What Is An American? | Teen Ink

What Is An American? MAG

By Anonymous

   For fifteen of the past seventeen years, I have lived in the tiny town of Hopedale. Five thousand people, mostly children and the elderly, call this 5.4-square-mile town home. Once a radical utopian community visited by such greats as Ralph Waldo Emerson and Frederick Douglas, Hopedale has now faded into obscurity. It could be described as a bedroom community: its big main street businesses include Hopedale House of Pizza and Jenny's, a new coffee shop. And in this quiet community, more than ninety-five percent of the residents are white, Christian, and middle class. As a young child, I naively believed that every American is like the people of my hometown. However, as I grew older and realized how wrong I was, I learned to question whether any stereotype of a typical American is valid.

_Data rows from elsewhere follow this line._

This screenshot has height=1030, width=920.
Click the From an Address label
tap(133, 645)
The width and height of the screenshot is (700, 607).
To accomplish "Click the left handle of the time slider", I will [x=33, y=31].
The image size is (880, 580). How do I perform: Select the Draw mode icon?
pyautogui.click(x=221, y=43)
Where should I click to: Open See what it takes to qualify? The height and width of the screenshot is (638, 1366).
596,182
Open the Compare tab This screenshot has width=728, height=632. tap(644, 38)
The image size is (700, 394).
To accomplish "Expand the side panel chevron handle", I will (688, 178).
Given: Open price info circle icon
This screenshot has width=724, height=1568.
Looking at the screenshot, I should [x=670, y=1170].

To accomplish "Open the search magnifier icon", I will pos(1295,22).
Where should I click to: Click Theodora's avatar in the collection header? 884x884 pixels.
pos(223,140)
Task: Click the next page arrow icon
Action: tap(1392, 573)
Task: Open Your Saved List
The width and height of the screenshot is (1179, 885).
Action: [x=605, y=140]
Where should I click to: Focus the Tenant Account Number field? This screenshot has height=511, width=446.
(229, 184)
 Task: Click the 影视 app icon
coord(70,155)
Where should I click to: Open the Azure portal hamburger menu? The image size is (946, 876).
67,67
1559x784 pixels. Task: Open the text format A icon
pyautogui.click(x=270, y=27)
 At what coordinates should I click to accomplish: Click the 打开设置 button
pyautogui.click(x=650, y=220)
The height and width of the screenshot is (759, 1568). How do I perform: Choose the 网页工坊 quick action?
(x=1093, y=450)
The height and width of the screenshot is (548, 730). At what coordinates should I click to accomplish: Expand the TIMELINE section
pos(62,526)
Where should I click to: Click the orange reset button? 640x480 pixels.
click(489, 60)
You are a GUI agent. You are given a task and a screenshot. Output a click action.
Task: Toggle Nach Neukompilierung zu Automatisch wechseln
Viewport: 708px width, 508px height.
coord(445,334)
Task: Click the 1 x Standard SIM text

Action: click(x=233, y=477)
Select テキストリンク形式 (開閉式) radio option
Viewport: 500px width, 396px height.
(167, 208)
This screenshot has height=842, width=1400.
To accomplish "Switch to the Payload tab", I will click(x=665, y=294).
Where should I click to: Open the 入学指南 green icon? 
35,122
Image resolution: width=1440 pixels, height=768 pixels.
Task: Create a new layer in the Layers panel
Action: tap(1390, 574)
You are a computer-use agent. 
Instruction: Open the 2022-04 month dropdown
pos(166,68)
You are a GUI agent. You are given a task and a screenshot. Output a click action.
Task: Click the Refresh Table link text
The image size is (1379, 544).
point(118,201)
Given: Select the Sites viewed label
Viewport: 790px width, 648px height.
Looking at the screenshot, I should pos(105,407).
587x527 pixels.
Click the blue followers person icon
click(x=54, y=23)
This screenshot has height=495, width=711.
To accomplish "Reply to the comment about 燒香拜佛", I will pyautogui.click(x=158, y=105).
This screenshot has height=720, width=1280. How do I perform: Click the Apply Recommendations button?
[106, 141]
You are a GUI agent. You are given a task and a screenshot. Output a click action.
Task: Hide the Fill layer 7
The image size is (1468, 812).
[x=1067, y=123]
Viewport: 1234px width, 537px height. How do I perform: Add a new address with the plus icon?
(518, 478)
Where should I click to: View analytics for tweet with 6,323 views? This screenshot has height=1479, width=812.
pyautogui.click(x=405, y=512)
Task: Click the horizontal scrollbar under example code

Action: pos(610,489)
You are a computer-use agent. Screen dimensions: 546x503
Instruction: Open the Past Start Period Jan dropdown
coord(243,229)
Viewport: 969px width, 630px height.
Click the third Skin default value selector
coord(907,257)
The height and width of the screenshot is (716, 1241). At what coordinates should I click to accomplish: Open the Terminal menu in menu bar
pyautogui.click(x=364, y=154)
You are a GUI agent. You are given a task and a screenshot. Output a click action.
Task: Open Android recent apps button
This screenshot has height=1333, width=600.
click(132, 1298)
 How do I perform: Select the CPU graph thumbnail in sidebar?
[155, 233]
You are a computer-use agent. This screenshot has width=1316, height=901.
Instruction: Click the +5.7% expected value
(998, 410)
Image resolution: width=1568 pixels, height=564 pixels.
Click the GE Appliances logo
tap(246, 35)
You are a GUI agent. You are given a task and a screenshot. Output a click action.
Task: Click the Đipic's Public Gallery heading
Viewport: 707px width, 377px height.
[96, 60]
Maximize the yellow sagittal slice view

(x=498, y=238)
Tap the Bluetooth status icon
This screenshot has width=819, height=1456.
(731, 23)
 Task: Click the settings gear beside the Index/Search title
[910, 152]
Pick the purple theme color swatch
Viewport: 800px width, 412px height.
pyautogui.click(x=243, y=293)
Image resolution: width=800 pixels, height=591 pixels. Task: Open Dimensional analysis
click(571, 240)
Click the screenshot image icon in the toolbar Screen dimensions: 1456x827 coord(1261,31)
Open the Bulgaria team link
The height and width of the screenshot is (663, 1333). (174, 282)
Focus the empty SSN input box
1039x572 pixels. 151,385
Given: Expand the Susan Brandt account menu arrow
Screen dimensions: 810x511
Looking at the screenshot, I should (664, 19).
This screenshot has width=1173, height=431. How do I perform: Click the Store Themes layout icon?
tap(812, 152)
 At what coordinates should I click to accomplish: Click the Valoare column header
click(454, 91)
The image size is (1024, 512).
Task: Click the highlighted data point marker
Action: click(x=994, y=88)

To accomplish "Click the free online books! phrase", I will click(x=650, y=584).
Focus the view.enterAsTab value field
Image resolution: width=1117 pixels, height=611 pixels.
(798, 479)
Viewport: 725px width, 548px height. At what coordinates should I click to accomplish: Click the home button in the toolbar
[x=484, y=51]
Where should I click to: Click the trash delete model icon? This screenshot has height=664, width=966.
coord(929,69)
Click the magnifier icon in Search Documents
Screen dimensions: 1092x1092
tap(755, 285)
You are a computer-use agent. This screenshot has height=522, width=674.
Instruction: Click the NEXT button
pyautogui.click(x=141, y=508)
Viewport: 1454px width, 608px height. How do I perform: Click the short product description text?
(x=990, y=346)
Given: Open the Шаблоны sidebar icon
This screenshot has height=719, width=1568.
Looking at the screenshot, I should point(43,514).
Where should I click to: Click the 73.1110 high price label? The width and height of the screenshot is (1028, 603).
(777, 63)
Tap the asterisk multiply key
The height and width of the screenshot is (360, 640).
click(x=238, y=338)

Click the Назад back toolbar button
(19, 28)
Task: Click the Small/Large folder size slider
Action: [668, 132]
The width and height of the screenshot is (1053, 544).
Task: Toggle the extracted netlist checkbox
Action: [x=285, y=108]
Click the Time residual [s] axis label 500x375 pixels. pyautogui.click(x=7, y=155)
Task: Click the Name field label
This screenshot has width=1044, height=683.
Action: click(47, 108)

During elementary school, my afternoons where spent at daycare where I met a friend who surprised me by unknowingly confronting my naivete. Unlike the dozens of other children I had played with, she had beautiful dark chocolate-brown skin and black hair done in braids. She did not fit into my world's neatly organized garden of white tulip people, and suddenly I wondered if my garden was as colorful as it should have been.

A few years later, when I was nine years old, I was invited to a birthday party for a new friend, and I was amazed to see the differences between my six-room home, which I assumed to be a universal model, and hers. The party took place in a huge family room filled with lavish comforts such as wall-to-wall carpeting, draftless new windows, and a computer. Though it seemed like a palace, in retrospect I realize that my friend's eight-room house was not unusual for a middle class family. My surprise at seeing both her mother and father cheerfully organizing amusing party games and slicing colorfully iced birthday cake has also diminished. But, the experience proved to me that even within a single small town, there are differences in wealth and way-of-life.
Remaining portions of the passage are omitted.